Lebanese Justice Minister Charles Rizk says three years after the assassination of former Prime Minister Rafiq Hariri, his country is divided. Speaking in Washington Thursday at the Woodrow Wilson Center, Rizk said he believes the special tribunal formed by the United Nations to try the assassins will help to unify the country in the long term. VOA Correspondent Cindy Saine reports from Washington.

Lebanese Justice Minister Rizk had a frank assessment of the way things stand in his country.

"When you look at the situation as it is, you feel there are two Lebanons and not only one," said Charles Rizk.

Lebanon has been without a president for three months, with the anti-Syrian majority bloc in parliament and the Hezbollah-led opposition locked in a stalemate over how to share seats in a new cabinet. The governing coalition is backed by the United States and a number of other Western countries, and several Arab allies, including Saudi Arabia and Egypt. The opposition is supported by Syria and Iran.

The political crisis has led to the worst street violence since Lebanon's civil war, from 1975 until 1990. Another source of tension between the two factions is the special tribunal investigating the assassination of Mister Hariri and other killings.

Rizk said he believes there must be justice for the perpetrators of the killings before Lebanon can have a new beginning.

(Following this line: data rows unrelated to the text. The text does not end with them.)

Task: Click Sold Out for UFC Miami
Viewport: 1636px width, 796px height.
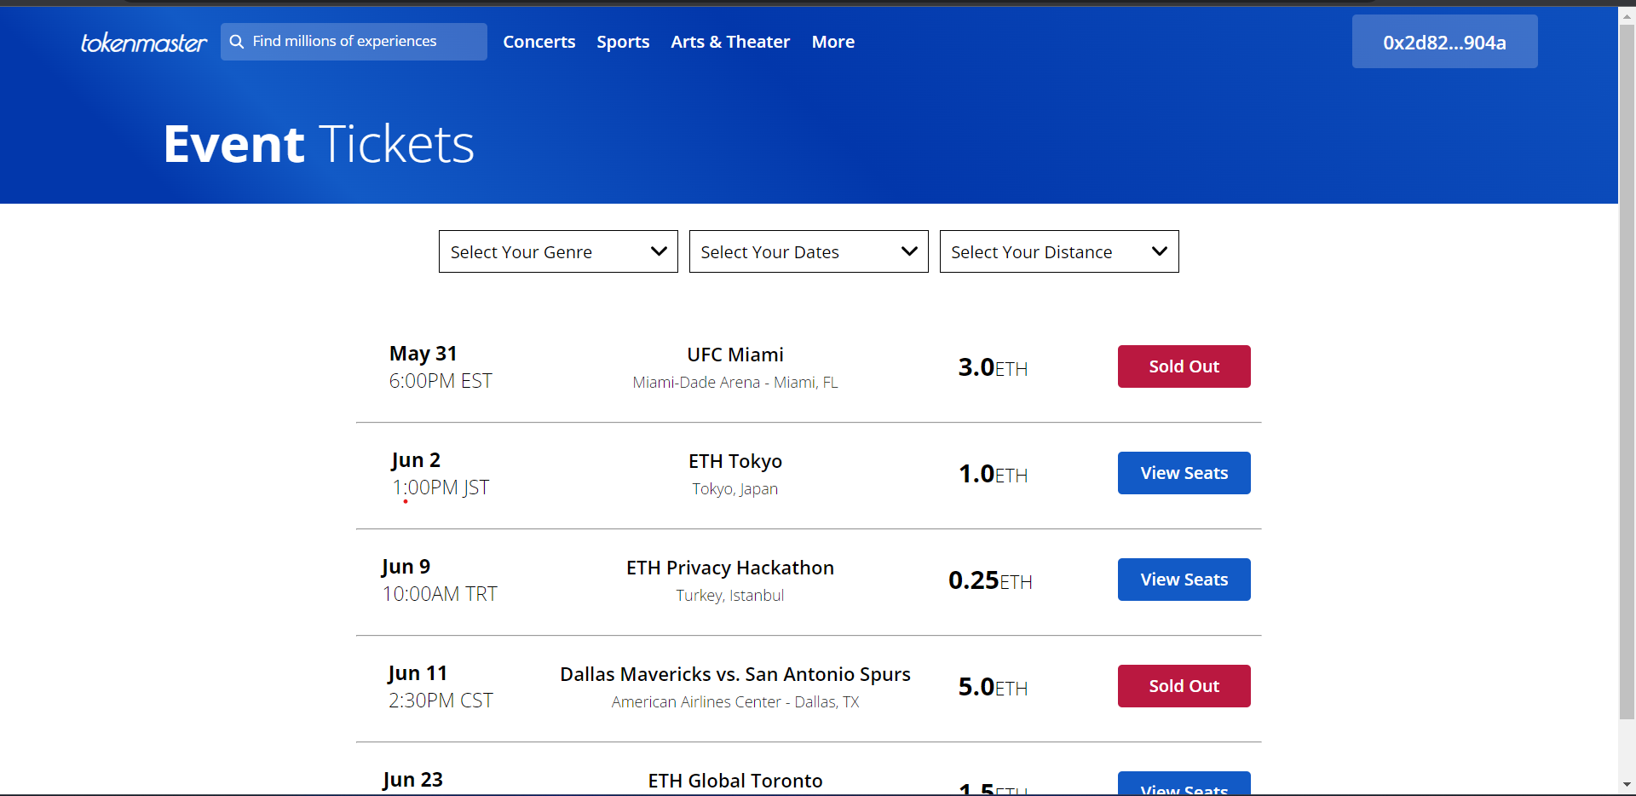Action: [1184, 366]
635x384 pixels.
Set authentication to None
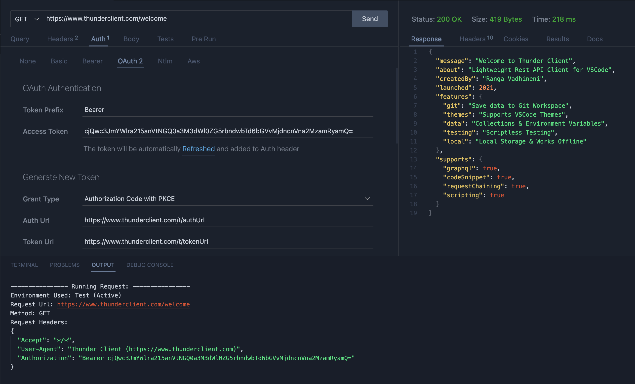(x=28, y=61)
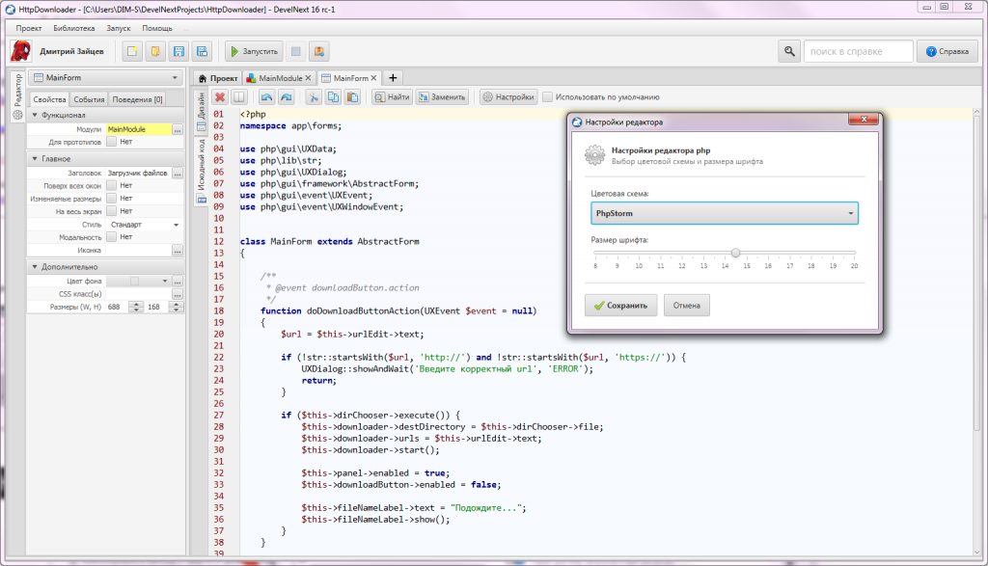Open the 'Цветовая схема' PhpStorm dropdown
Screen dimensions: 988x566
point(725,213)
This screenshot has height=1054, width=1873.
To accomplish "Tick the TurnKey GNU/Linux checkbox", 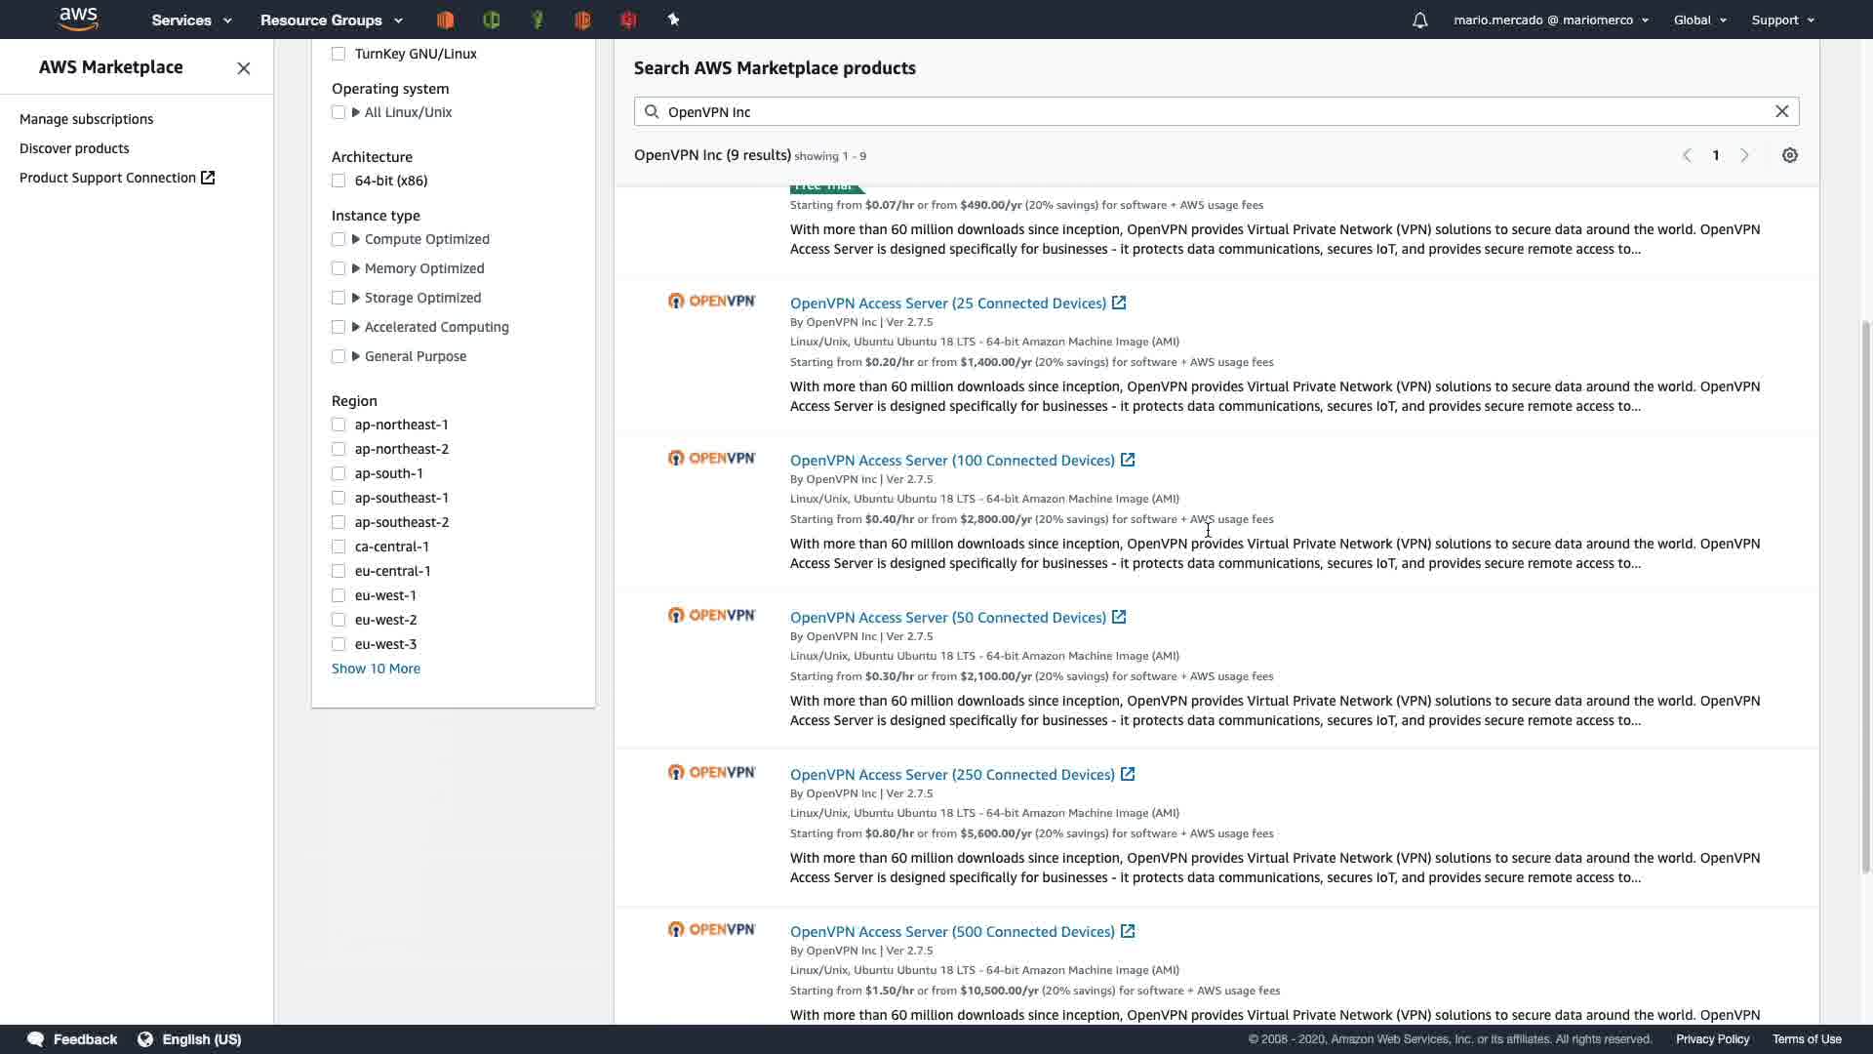I will click(339, 54).
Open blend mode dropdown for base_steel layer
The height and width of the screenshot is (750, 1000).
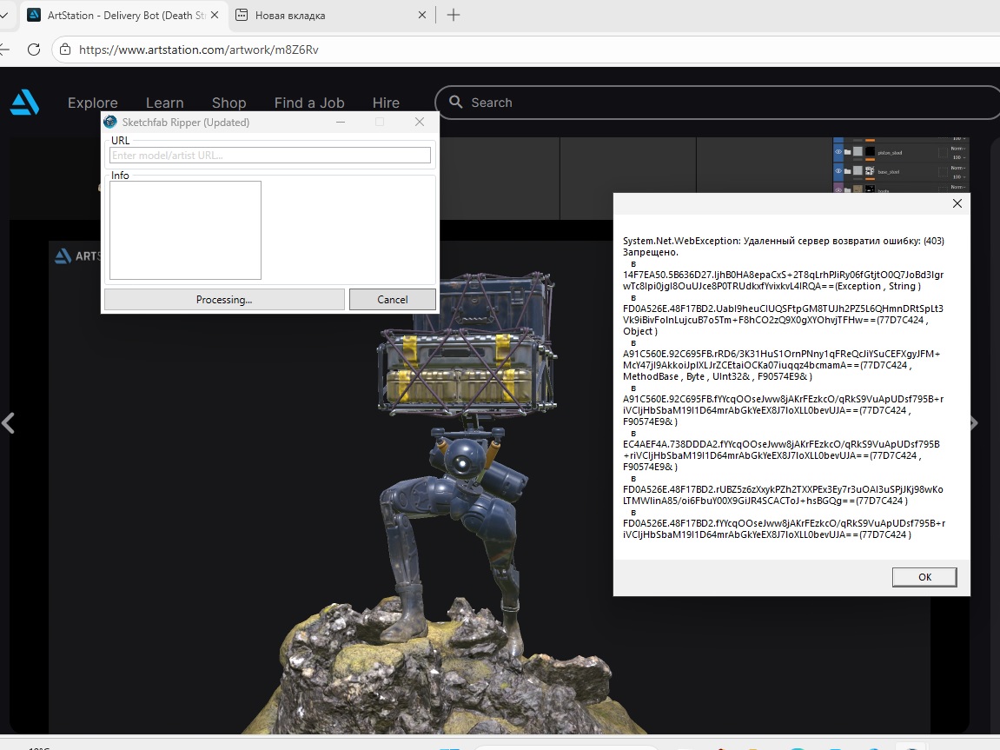[957, 168]
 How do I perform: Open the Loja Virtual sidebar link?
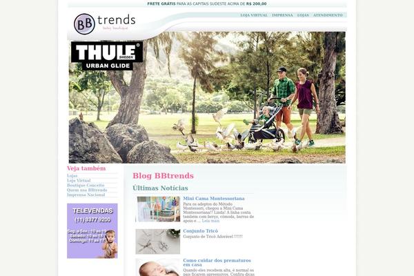(x=79, y=180)
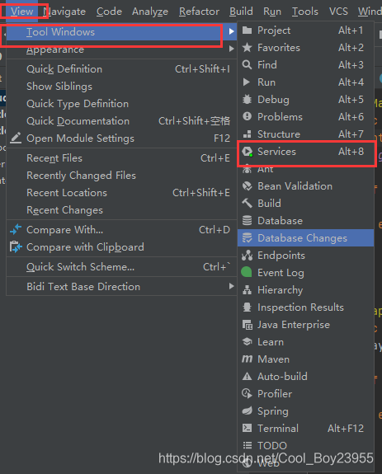Viewport: 382px width, 474px height.
Task: Expand the Appearance submenu arrow
Action: pyautogui.click(x=231, y=49)
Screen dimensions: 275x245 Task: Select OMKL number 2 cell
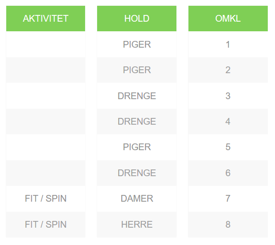(x=228, y=70)
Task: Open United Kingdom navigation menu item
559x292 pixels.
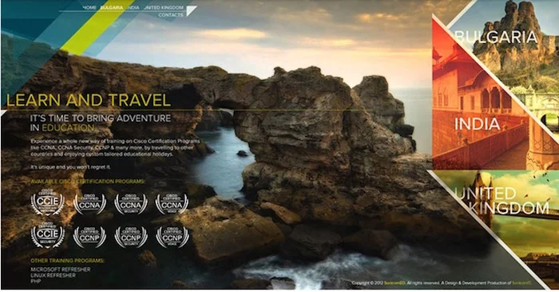Action: (164, 7)
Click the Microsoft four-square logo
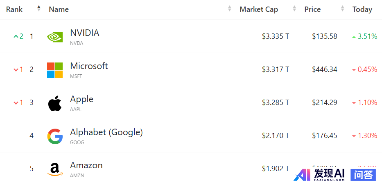382x185 pixels. (x=55, y=70)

"Far from being an element of division, the tribunal more and more should be considered as a factor of unity, of reconciliation," he said. "To free ourselves from and to really wash our consciences and our country from this horrendous crime which has been committed three years and two weeks ago."

Rizk said the tribunal is a mixture of Lebanese and international judges and will be based at the Hague in the Netherlands. He said its financing is secure and its judges have been nominated.

Former U.S. Ambassador to Lebanon Jeffrey Feltman agreed that the current political stalemate in Lebanon is frustrating, but he said there has also been tremendous progress since the assassination three years ago.

"Let's also think about the accomplishments," said Jeffrey Feltman. "They are truly remarkable. Syria has withdrawn its troops. Syria has closed its overt intelligence offices. Lebanon held parliamentary elections in 2005 that resulted in the first "made-in-Lebanon" cabinet as opposed to the "made in Syria" cabinet in decades."

Lebanon's parliament has set March 11 as the new date for lawmakers to try to choose the nation's new president, after parliament on Tuesday delayed the vote for the 15th time.